▸ **Source passage**:
## BEGIN

Manny, a lifelong supporter of civil rights, traveled to Birmingham as a representative of the Rabbinical Assembly to stand in solidarity with Black leaders and the civil rights movement. He told the Halifax Mail-Star that: “We wanted to translate our religious beliefs and values into action. . . We wanted to practice what we preach about freedom, equality and human dignity.” While in Birmingham, the rabbis stayed at the A. G. Gaston Motel, which was then bombed two days after they left. Manny participated with other rabbis in a private meeting with King, the NAACP’s Roy Wilkins, and other leaders, in which the rabbis continued to express support. When a colleague raised the issue of Black anti-semitism with King, King’s forceful and unequivocal response that it was to be eradicated so moved Manny that he mentioned it many times thereafter. He said at the time that Dr. King was “a great religious leader, for whom I have only the greatest admiration.” True-to-form, after the Black and Jewish leaders had exchanged songs of love and freedom, he said he “heard God” in the “songs and prayers of freedom he heard in the Black churches.” He was later awarded life membership in the Nova Scotia Association for the Advancement of Colored People.
After Halifax and short stints in New York and Washington DC– where they taught the Confirmation and Post Confirmation classes at Adas Israel– Manny and Kayla moved to Brookline, Massachusetts and Manny earned his PhD at Brandeis University. His PhD thesis on the Czernowitz Conference on Yiddish– a pivotal moment in Jewish intellectual history– became an instant classic in the field. While a student, Manny made a living leading several congregations part-time. He loved to tell how he once held 3 rabbinic gigs simultaneously: one Reform, one Conservative, and the third Orthodox. Ultimately, he remained the rabbi of Congregation Adas Hadrath Israel in Hyde Park – the Conservative congregation– even after moving away from the Boston area. In 1990, the congregation honored him for twenty inspiring years of service.
Manny taught at the University of Connecticut and then moved to Queens College, as Professor of Yiddish and Jewish studies. While in Queens he took on editing Yiddish Literature in America 1870-2000. This huge two-volume anthology was a project of the Congress for Jewish Culture and was to be carried out by a committee. As time went on, many of the committee members passed away. Manny completed this major work by working with the proofreader of the Yiddish Forward and the cover artist.
Manny also recorded an album “I Love Yiddish” on which he recites Yiddish poetry, sings and plays the piano. This is a wonderful snapshot of his love of Yiddish Language and Culture.
Manny married Shirley in 1982. After her divorce, Shirley had made aliyah and took a job as a social worker in Jerusalem. Manny went to Israel to visit and propose. Shirley was surprised when he asked her to marry him. It was just before Passover and Shirley promised to wind up her affairs in Israel and join Manny in New York by Seder. Shirley encouraged Manny to accept a position as the part-time Rabbi of Reconstructionist Congregation M’vakshei Derech in Scarsdale NY, which he held until retirement.

## END

▸ **Exercise tasks**:
- a) Quote the portion of the biographical sketch of Manny that opens with the words containing "Manny also recorded" and closes with "Language and Culture.".
- b) Answer these questions from the biographical sketch of Manny:
(i) At which motel did the rabbis stay while in Birmingham?
(ii) In what year did the Hyde Park congregation honor Manny for twenty years of service?
(iii) What title did Manny hold at Queens College?
- c) Carry the biographical sketch of Manny forward from its final sentence.

▸ **Entries supplied**:

## BEGIN

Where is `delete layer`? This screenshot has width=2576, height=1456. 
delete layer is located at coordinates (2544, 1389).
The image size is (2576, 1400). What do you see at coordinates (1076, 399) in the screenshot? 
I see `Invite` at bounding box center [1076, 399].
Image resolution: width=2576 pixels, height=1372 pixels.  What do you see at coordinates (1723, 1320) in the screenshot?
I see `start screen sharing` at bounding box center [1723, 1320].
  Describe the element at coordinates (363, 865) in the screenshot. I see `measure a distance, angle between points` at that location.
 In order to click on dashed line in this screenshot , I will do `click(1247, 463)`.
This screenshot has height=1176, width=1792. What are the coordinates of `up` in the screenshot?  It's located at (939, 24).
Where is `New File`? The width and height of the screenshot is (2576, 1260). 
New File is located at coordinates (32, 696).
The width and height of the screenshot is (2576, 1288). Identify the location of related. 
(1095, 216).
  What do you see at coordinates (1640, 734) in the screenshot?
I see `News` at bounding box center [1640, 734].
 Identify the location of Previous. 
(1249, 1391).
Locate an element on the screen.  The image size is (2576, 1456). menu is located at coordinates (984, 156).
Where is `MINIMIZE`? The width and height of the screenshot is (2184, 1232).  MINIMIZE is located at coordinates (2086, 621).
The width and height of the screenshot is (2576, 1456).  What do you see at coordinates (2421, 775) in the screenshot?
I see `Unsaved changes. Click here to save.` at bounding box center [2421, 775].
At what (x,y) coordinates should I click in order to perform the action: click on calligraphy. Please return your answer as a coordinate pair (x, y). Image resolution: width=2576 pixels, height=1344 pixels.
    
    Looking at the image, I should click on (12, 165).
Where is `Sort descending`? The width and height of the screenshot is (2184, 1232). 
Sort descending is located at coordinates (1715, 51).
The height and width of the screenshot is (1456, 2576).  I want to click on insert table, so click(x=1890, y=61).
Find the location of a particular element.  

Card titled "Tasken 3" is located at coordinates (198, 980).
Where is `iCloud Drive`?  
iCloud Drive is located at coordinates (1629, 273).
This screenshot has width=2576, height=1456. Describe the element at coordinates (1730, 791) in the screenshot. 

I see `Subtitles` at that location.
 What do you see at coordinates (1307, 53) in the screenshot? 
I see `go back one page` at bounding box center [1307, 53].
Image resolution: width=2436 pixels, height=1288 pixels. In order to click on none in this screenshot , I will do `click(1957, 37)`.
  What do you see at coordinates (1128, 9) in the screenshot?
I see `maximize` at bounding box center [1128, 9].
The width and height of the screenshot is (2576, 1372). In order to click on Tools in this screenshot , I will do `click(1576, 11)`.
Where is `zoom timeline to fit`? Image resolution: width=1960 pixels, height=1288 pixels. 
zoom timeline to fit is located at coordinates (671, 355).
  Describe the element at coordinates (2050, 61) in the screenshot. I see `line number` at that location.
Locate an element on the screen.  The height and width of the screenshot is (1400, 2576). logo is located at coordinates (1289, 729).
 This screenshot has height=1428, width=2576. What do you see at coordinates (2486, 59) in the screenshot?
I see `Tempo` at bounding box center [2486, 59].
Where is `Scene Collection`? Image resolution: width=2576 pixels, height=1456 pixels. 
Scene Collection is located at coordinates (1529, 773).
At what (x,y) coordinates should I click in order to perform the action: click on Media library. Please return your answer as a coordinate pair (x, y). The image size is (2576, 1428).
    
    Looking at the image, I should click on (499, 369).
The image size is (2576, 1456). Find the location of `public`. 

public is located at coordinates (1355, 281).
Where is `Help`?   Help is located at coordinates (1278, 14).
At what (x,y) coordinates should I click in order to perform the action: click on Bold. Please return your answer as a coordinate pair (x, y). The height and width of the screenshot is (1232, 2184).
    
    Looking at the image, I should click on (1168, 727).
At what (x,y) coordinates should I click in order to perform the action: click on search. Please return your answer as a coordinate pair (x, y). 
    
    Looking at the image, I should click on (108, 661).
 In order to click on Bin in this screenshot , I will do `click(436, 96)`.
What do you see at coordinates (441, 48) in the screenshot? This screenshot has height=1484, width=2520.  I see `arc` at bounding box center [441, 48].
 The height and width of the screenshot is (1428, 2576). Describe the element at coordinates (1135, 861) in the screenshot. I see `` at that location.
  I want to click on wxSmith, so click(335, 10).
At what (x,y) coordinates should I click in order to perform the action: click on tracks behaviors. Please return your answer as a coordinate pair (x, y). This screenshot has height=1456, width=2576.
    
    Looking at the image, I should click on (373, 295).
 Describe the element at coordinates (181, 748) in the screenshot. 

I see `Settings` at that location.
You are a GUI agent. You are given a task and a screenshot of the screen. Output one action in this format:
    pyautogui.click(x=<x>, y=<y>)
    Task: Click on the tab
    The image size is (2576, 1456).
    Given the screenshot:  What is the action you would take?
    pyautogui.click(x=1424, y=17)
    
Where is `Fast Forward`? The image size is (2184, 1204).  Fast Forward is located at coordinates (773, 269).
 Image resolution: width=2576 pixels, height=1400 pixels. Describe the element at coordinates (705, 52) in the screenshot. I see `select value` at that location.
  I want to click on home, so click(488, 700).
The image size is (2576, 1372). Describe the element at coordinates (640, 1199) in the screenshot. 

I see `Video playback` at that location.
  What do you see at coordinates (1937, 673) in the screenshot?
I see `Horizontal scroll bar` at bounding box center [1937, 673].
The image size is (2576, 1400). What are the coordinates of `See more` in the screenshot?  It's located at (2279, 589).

## END

▸ **The responses**:
- a)
Manny also recorded an album “I Love Yiddish” on which he recites Yiddish poetry, sings and plays the piano. This is a wonderful snapshot of his love of Yiddish Language and Culture.

- b)
(i) The A. G. Gaston Motel
(ii) 1990
(iii) Professor of Yiddish and Jewish studies

- c)
Manny and Shirley moved to Ring House at the end of 2009. For the first year they faithfully attended B’nai Israel Congregation where Rachel was working. Manny and Shirley then found their home at Adat Shalom where the Rabbis appreciated his mini-sermons offered from his seat in the congregation. He continued to teach and inspire, delivering lectures that were co-sponsored by Adat Shalom. When he could no longer lecture, he began delivering programs on Jewish music for Ring House residents. He was able to indulge his bibliomania by rebuilding the library he had sold upon retirement by purchasing secondhand books, and to enjoy his extensive music collection, movies curated by Shirley, and time with his grandchildren. After Shirley died, Manny was fortunate to receive loving care at Brightview and finally at Larmax Group Homes.
When Manny was declining he would repeat his famous one-liner about Judaism and his worldview. He was particularly fond of saying, “Judaism is ethics wrapped up in beautiful traditions.” Manny’s enthusiasm for Judaism, loyalty to the Jewish People, and enjoyment of Jewish life was the essence of his being. He was blessed to be able to devote his life to this passion, fulfilling the beautiful words of the Psalms: “One thing do I ask of God, it is this that I seek: to live in the house of God all the days of my life, to behold God’s sweetness and frequent God’s house.” (Psalm 27:4)
Rabbi Dr. Emanuel S. Goldsmith (8/15/1935-1/5/2024) was a scholar of Yiddish literature, interpreter of Reconstructionism, teacher of Judaism, and musical composer, who inspired students and congregants with his love of Jewish life in all its forms. He taught on the faculties of Brandeis University, the University of Connecticut, and Queens College. Dr. Goldsmith authored and edited many books and articles, including Modern Yiddish Culture, Dynamic Judaism, and Yiddish Literature in America 1870-2000. He also served on the boards of directors of the Congress for Jewish Culture, the Rena Costa Center for Yiddish Studies at Bar Ilan University, and the Highland Institute for American Religious Thought.
Dr. Goldsmith led congregations in Halifax NS (Shaar Shalom Congregation), Hyde Park MA (Adas Hadrath Israel) and Scarsdale NY (Mevakshei Derech). He was predeceased by his beloved wife Shirley (Zebberman) and her son Garry, and survived by children Mirele (Richard Marker), Leizer (Sharon Bray), Rachel (Howard Ungar), and step-children Beila Sherman, Dawn Rosen (Sam z”l), Miryawm Faerman (Hillel), Tova Sherman (Joe Lang), grandchildren, and great-grandchildren.
How does one usually choose a friend, a teacher, a mentor?
I first met Manny at a Reconstructionist convention in Montreal in 1967. Manny led the Friday night service by starting with the Aaron Zeitlin poem “Praise me, says God, and I will know that you love me”. He recited it in Yiddish. I was moved. This changed my understanding of a synagogue service. Yiddish could and should be used to enhance the experience. I introduced myself to Manny, and expressed my gratitude for his use of mama loshen in the service. His response was that Yiddish is part of the Jewish civilization and should be incorporated into all synagogue services. I was left thinking. That Sunday, at a plenary session, the question of starting a Reconstructionist college where Kaplanian thought and teaching could be promulgated was discussed. It was Manny who championed the idea against the wishes of those who felt that starting a college would take too much energy away from The Reconstructionist magazine. Manny’s erudite persistence prevailed, and we all know the result.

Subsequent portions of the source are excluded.